Complexity of the problem of words with fewest distinct letters accepted by a finite automaton

Question

Given a finite (deterministic or nondeterministic, I don't think this has much importance) automaton A and a threshold n, does A accept a word containing at most n distinct letters?

(By k different letters I mean that aabaa has two distinct letters, a and b.)

I showed this problem to be NP-complete, but my reduction produces automata in which the same letter appears on many transitions.

I'm rather interested in the cases where each letter appears at most k times in A, where k is a fixed parameter. Is the problem still NP-complete?

For k=1 the problem is just shortest path, so is P. For k=2 I've neither been able to show membership in P nor to find a proof of NP-hardness.

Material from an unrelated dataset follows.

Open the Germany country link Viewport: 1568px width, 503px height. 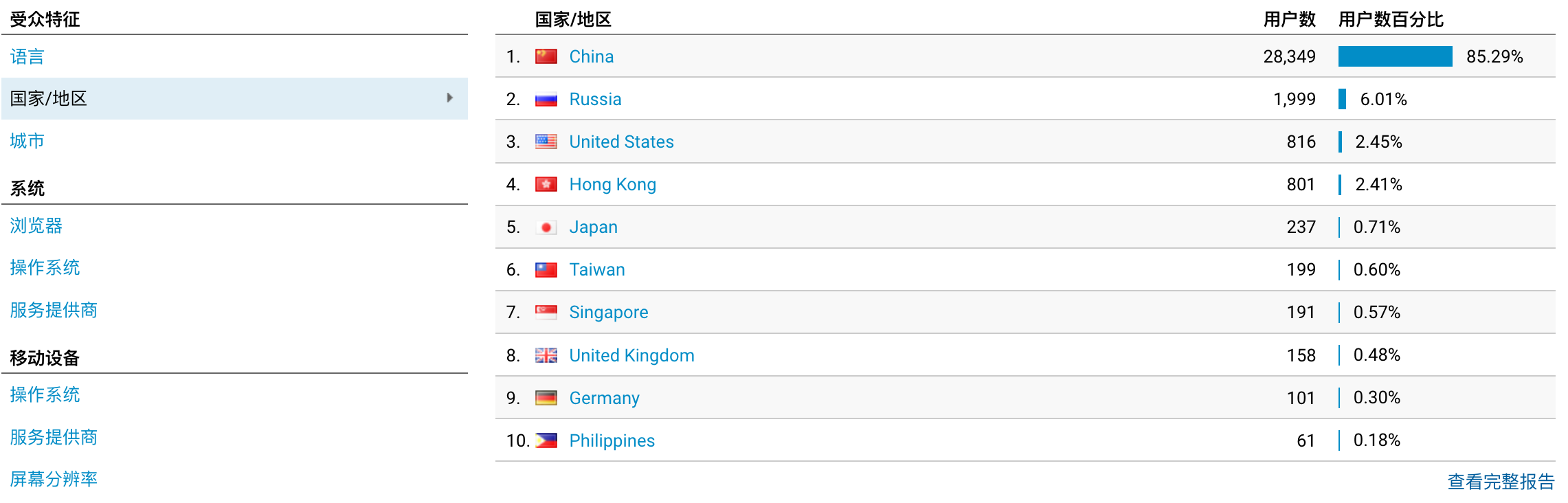[x=604, y=398]
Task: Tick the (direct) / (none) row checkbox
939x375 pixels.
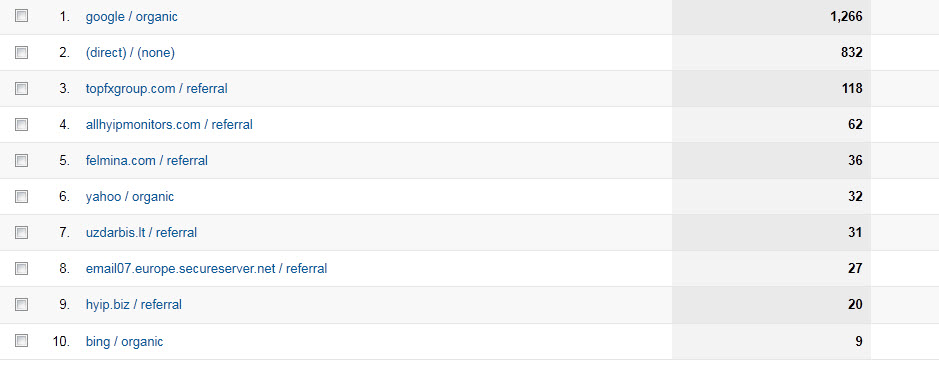Action: coord(22,53)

Any idea, at least for k=2 ?

Answer 1

It is NP-hard for $k=3$. The reduction is from 3-SAT-(2,2), which means that every clause contains $3$ literals and every literal occurs in at most $2$ clauses.

First of all, for simplicity, let's admit honestly that this problem has not much to do with automata. Your problem is equivalent to the following: Given an edge-colored digraph where each color occurs at most $k$ times, is there an $st$ path that uses at most $n$ colors?

For the reduction, the graph starts from $s$ with a path of length $n$, where $n$ is the number of variables of the 3-SAT-(2,2) input. Each edge of this path is present twice, and all $2n$ edges have a different color. The colors used when traversing this path correspond to which variables are true. After this path, there is another path whose length is the number of clauses. Here every edge is thrice, where the colors correspond to the literals of the clause. We can get to the end of this path using no extra colors (thus in total $n$) if and only if the 3-SAT-(2,2) input is satisfiable.